--- START ---

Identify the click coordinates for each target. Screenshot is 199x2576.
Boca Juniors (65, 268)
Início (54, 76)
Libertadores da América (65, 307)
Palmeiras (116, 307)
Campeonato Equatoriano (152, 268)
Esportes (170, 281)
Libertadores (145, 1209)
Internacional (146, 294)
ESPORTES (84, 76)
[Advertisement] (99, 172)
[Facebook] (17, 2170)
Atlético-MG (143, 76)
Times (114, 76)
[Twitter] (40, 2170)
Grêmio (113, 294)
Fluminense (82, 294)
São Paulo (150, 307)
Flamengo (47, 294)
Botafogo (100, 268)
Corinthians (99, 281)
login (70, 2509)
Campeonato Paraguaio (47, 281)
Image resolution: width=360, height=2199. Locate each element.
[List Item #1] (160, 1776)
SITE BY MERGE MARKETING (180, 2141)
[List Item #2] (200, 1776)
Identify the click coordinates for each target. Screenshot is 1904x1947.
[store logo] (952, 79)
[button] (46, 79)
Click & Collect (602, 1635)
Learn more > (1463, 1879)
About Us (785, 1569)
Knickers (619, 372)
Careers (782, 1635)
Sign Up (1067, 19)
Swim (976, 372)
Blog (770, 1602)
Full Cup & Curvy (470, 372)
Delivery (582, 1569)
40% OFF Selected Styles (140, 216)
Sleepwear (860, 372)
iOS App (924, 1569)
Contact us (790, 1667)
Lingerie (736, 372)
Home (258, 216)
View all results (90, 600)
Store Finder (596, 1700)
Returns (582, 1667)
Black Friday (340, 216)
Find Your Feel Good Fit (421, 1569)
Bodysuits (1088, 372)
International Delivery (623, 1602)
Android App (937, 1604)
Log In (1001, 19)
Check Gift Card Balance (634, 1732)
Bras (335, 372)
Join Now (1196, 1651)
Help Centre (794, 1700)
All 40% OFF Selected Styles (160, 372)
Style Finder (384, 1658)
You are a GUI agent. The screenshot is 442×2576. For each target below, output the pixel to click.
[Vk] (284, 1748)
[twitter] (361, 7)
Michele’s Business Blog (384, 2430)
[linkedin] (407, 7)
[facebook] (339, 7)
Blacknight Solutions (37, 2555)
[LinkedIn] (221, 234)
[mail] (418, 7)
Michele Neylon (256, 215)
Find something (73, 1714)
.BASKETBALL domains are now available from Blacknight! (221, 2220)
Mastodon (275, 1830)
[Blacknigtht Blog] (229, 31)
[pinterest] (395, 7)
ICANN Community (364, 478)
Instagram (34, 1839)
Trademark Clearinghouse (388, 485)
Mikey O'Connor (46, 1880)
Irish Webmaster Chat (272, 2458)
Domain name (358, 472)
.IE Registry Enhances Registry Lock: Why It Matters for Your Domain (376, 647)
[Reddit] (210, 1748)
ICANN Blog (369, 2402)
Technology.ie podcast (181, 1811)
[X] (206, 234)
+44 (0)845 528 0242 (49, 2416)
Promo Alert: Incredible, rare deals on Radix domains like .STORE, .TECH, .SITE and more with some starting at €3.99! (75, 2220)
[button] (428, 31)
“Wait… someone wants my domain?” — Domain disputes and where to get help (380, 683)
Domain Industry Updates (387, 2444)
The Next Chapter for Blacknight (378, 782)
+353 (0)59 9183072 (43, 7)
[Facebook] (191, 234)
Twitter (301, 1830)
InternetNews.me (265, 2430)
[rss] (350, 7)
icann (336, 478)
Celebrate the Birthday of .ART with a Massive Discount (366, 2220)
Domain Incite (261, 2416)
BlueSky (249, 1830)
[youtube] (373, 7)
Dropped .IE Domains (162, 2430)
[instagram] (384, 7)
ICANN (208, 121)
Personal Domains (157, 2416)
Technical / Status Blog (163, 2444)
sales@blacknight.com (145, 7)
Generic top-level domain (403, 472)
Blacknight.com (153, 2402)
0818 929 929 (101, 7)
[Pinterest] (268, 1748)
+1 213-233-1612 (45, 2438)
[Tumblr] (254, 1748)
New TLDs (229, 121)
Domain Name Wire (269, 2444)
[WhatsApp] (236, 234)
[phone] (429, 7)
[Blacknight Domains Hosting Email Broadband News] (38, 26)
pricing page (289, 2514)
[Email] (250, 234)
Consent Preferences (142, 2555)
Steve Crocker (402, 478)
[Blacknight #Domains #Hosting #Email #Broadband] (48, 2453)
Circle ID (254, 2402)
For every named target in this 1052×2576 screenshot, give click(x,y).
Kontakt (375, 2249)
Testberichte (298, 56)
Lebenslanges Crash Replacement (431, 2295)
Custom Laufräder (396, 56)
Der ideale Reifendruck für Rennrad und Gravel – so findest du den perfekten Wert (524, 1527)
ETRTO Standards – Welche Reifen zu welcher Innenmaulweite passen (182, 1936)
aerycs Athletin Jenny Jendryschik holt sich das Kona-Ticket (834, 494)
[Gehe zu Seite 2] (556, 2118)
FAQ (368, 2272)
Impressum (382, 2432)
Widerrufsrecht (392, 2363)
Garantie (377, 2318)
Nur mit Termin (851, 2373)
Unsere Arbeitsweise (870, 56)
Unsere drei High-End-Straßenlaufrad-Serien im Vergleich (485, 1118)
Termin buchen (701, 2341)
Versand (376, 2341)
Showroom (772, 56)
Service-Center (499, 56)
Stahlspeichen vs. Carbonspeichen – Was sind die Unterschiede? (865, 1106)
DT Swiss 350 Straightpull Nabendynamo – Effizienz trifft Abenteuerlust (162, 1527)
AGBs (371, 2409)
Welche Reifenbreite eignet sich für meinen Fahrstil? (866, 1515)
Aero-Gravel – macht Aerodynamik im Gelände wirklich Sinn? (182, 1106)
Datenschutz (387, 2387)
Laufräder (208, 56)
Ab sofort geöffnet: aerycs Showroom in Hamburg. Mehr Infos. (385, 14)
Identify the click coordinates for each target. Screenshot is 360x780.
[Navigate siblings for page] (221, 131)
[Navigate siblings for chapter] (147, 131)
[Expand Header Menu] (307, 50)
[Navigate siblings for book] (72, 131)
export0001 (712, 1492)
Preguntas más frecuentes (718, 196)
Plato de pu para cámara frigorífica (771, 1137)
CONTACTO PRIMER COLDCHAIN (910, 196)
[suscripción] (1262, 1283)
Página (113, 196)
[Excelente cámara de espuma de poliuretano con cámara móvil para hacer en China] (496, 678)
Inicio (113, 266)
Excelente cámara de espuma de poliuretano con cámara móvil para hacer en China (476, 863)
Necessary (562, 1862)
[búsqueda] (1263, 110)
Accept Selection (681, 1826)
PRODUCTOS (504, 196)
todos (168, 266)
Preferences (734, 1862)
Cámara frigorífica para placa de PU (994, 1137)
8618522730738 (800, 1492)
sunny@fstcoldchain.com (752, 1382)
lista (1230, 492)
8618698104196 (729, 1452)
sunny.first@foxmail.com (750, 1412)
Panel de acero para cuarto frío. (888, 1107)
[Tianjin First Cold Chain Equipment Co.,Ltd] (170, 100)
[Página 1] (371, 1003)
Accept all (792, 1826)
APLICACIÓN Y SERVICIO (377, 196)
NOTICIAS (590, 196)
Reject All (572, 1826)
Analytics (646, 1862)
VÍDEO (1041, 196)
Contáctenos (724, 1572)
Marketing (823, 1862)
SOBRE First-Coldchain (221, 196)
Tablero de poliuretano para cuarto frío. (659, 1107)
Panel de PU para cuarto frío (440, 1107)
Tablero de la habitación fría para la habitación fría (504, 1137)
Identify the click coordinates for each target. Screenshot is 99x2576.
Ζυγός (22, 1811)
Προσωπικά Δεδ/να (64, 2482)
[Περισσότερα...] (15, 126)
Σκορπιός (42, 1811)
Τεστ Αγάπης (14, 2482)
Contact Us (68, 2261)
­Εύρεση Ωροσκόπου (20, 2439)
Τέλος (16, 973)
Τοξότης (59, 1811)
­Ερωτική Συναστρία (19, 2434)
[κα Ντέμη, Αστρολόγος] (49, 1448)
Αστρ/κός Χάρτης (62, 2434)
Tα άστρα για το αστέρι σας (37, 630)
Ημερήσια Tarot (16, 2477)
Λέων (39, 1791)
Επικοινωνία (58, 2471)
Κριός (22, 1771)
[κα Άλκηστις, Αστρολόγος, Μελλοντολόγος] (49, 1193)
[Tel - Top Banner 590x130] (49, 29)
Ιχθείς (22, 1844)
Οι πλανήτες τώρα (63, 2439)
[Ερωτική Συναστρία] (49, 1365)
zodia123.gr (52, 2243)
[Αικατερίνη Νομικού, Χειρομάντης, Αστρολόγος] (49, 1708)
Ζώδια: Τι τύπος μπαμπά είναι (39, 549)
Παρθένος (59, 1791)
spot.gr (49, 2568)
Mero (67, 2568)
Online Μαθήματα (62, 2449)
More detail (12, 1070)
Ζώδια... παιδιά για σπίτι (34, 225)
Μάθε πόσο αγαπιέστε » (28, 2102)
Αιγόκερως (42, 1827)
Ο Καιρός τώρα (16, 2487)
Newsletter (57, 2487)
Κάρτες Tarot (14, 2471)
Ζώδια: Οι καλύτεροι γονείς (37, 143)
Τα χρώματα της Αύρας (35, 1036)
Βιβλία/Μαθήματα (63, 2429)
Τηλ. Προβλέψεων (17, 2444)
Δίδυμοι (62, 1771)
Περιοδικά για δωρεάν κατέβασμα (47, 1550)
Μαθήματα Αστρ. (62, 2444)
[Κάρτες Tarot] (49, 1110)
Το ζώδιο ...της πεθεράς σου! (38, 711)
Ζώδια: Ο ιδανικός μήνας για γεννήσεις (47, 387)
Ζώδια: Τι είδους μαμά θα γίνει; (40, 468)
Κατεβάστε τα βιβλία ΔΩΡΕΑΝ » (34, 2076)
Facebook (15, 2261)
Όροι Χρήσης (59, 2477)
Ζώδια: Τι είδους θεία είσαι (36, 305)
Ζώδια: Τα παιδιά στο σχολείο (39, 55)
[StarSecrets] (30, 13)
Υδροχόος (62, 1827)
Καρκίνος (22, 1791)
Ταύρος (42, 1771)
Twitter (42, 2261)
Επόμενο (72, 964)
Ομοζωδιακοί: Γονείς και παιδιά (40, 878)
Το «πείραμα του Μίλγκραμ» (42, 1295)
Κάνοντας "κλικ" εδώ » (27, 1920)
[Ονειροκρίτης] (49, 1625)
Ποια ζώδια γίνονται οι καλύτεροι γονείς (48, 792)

--- END ---

_Work task_. In the entries above, restate word for word the lines between the one holding "Style Finder (384, 1658)" and the one holding "[mail] (418, 7)", inclusive, and nothing besides.

_Solution to the problem_.
Style Finder (384, 1658)
You are a GUI agent. The screenshot is 442×2576. For each target below, output the pixel to click.
[Vk] (284, 1748)
[twitter] (361, 7)
Michele’s Business Blog (384, 2430)
[linkedin] (407, 7)
[facebook] (339, 7)
Blacknight Solutions (37, 2555)
[LinkedIn] (221, 234)
[mail] (418, 7)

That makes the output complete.